I agree that inelastic collisions don't _necessarily_ have their energies end in thermal energy. Consider a collision between two carts using a perfect spring, we'd get an elastic collision. But if we have a ratchet connected to the spring, such that it won't expand after it is compressed, we'd have an inelastic collision (KE not conserved) but that lost KE is just being stored in the spring, so we could get it back later (releasing the ratchet). When object hit, some of there energy would be lost to vibrations, or sound waves, but those often dissipate into heat in fairly short order. I could imagine a collision where some chemicals are placed between the colliding objects, and the KE transferred to the chemicals during the collision enables a reaction and some of that energy is transferred to new chemical bonds.

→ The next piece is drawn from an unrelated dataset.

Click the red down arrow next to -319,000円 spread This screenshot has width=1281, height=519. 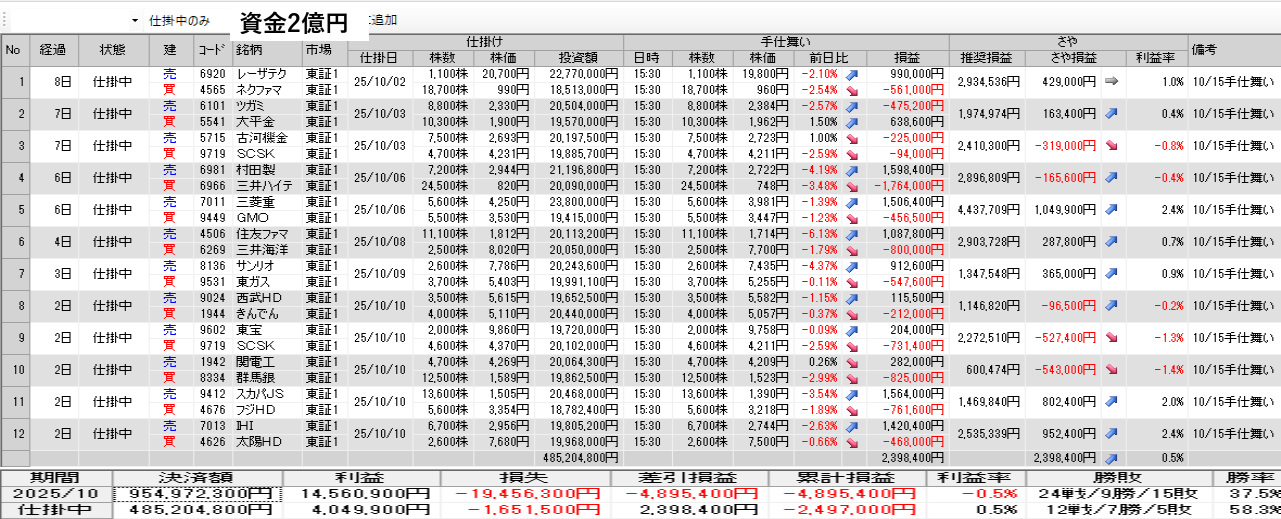(1111, 145)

So, while I do agree that the KE lost is due to work done, that's the case for any change in KE, and for most inelastic collision cases a very significant portion of the energy will be converted to forms that quickly end up as thermal energy.

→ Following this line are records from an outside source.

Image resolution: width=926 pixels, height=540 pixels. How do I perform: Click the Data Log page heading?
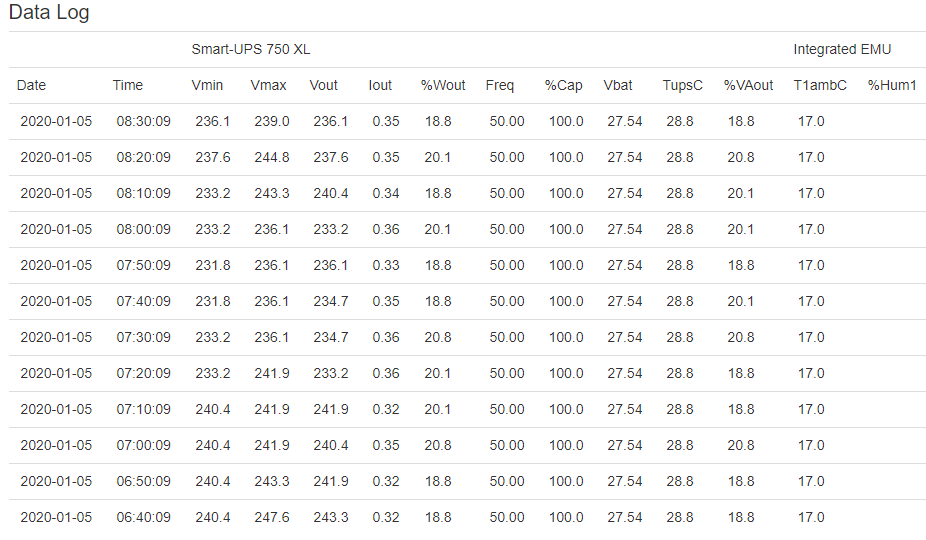click(x=49, y=13)
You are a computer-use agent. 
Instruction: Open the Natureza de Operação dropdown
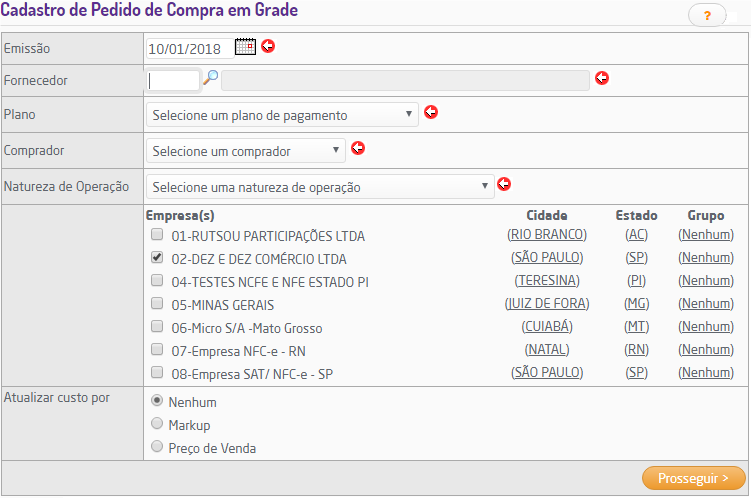click(x=320, y=187)
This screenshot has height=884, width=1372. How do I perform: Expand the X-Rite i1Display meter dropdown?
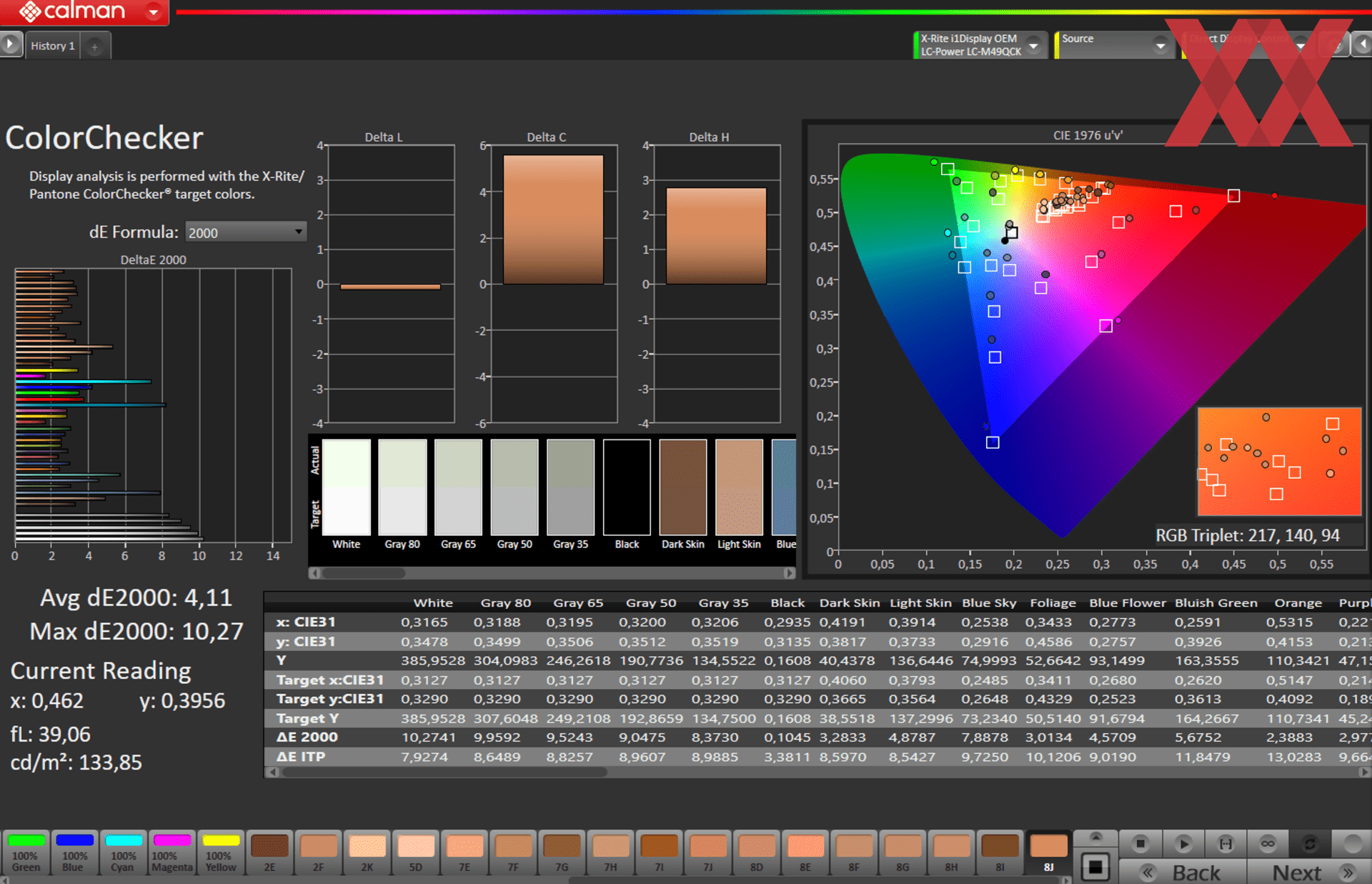click(x=1033, y=46)
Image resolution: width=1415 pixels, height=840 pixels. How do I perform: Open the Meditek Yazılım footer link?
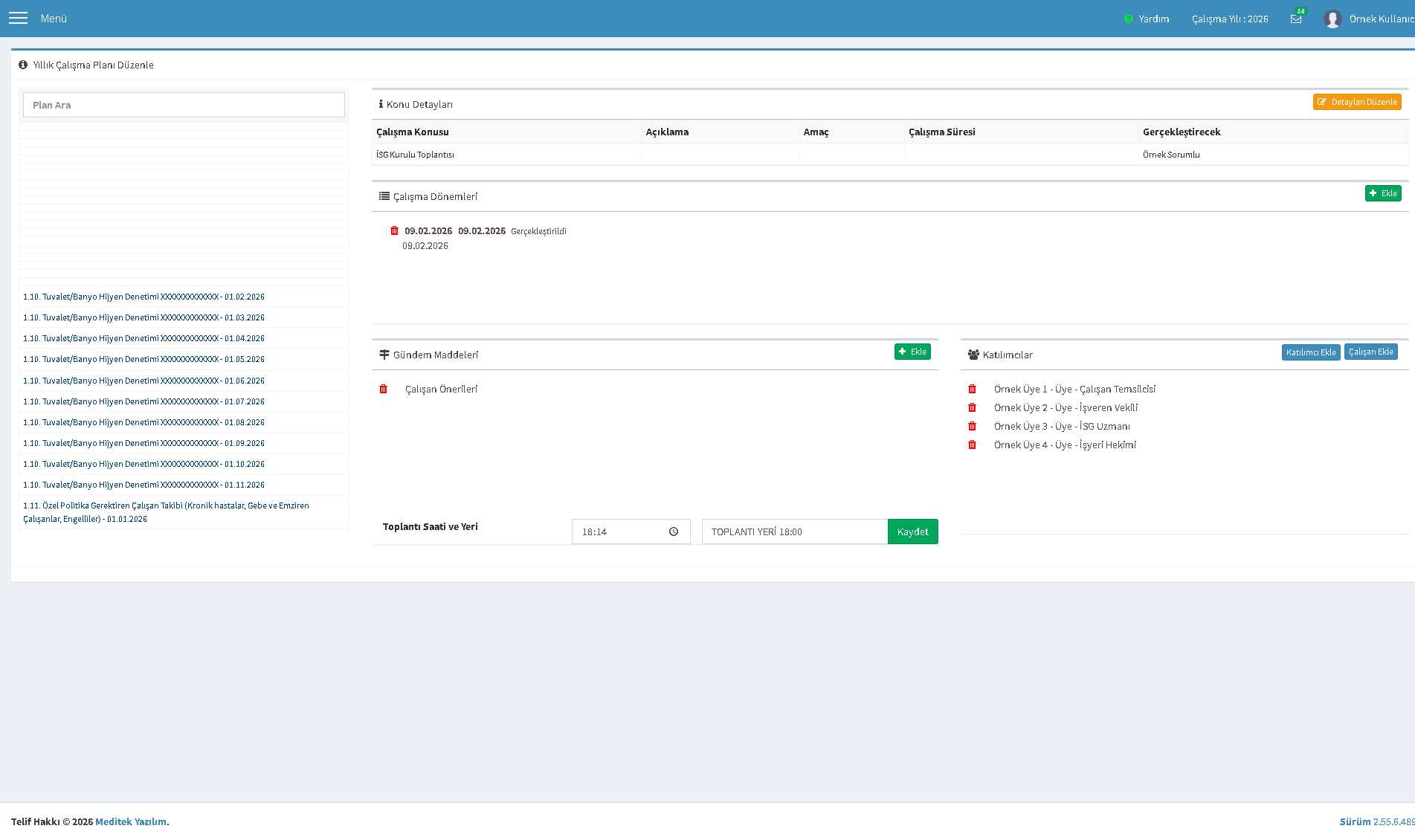[131, 821]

*However, changing the direction of a moving object, should not be considered as not doing any work*
Work done is a scalar quantity by definition (W = dot product between force vector and displacement vector, and the dot product produces a scalar). If I apply a force on an object in a direction perpendicular to the direction the object is moving in, the direction that the object is moving will change, but using this definition, that force will have done no work.
These last two paragraphs are missing important points about the internal forces that would be acting on the objects during the collision. Take the carts colliding with the spring in an elastic collision. During the collision itself, the total KE is not conserved, because when the spring is partially compressed, some of that KE has been momentarily converted to PEspring. Even without a spring, there are lots of internal forces that would be acting between and inside of the colliding object (down to intermolecular forces in any deforming solids). As the object deforms, all these tiny forces would be doing work on the system. If those forces don't pass their elastic limit, we might easily get that energy back as the object returns to its original state. If it's past the elastic limit, not so much.